START DATA EXTRACT

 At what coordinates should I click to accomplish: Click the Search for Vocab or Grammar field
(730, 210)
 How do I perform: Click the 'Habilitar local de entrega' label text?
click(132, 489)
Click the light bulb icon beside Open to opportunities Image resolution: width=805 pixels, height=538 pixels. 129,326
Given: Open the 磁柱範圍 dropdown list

END DATA EXTRACT

PROBLEM DESCRIPTION:
Word for word, write out each entry shown above.

ANSWER FOR THIS EXERCISE:
 At what coordinates should I click to accomplish: Click the Search for Vocab or Grammar field
(730, 210)
 How do I perform: Click the 'Habilitar local de entrega' label text?
click(132, 489)
Click the light bulb icon beside Open to opportunities Image resolution: width=805 pixels, height=538 pixels. 129,326
Given: Open the 磁柱範圍 dropdown list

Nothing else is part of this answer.